Infra Upgrade And Github

The present GiellaLT infrastructure has been serving us well in terms of scalability and maintainability. But over the years, a number of limiting issues have popped up, both from linguists and external groups we are cooperating with, and from a technical point of view.

Another aspect is that the present version control system, with a self-hosted subversion repository, is arcane and invisible, and also not easy to administer the users of. To both increase visibility and cooperation, as well as making it easier to publish regular updates, we should consider moving to github or a similar hosted and distributed version control system.

This document is a first overview of things to work on, and list possible solutions.

Directory structure

The present structure is way too deep and hard to navigate. It also hard-codes certain coding patterns related to phonology, and the tests are too far away from the code it should test. There are three different steps to be taken here:

  1. merge src/morphology/ and src/phonology to a new dir fst/, and reorganise the whole src/ dir to reflect technology rather than linguistic groups - the linguistic splitup really never was completely consistent and logical;
  2. flatten the tools/ directory tree, so that it has only (or mostly) one subdir level
  3. move all test dirs to being subdirs of the actual source code they are testing e.g. test/tools/spellcheckers/ should be moved to tools/spellcheckers/test/

Isolate dependencies and common build elements

Each language source code has a number of dependencies, both on other parts of the GiellaLT infra, and of external tools and repos. As it is now, most of these dependencies users have to install themselves, which creates a heavy and brittle getting started process. Ideally one should only have to check out a single language dir, and then run a setup script that handles all the rest.

Specifically, the following changes are ideas to follow up:

  • remove the am-shared/ dir, and instead havd a common/shared am-shared/ dir in giella-shared/ (or core?) and sym-link to it or check it out as a submodule or similar within a .deps/ directory, done by the autogen.sh script; a requirement of the solution is that it must still be compatible with the various build systems we need to support
  • do the same for the various giella-shared/ dirs
  • do the same for giella-core/

The end result of the points above should be that it should be enough to check out one language dir, then run ./autogen.sh, and then you are ready to go.
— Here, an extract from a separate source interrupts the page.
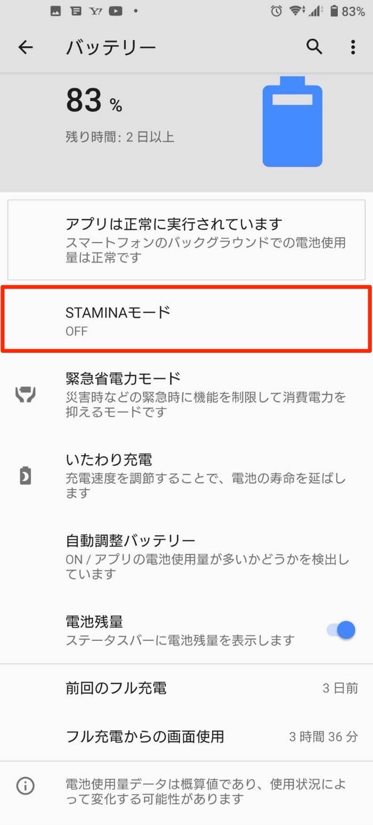Tap the アプリは正常に実行されています card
It should also work the same although one has checked out all languages, or the whole $GTHOME tree (but then using a common .deps dir one level up, or symlinks to the various giella-shared and giella-core bits).

These changes should also remove the need to merge changes in am-shared/, but we need to ensure that the .deps/am-shared/ dir is kept up-to-date all the time, for all types of setups.

Github move concerns

When we move to Github, and thus git, there are a number of maintenance scenarios we have to work out in front of the move. We have already moved all keyboards there, and they can serve as a test case for the language repos.

Benefits of the move:

  • vastly increased code visibility and accessibility
  • easier cooperation and contribution
  • automatized user management/account creation
  • easy CI and CD

To avoid the cost of a huge and slow, single repo for all languages, each language will become a repo of its own. But this does require the ability to easily update the code across all or some repositories in a simple way. It also makes it necessary to be able to administer all repositories collectively.

Procedure for moving

See https://github.com/subethaedit/UniversalDetector. Follow that receipt for each language in each langs dir. Then run the following commands:

git remote add origin <git@github.com:my-user/new-repo.git>
git push origin -u master

After that we should have a set of language repos in GitHub, with the full history of each language.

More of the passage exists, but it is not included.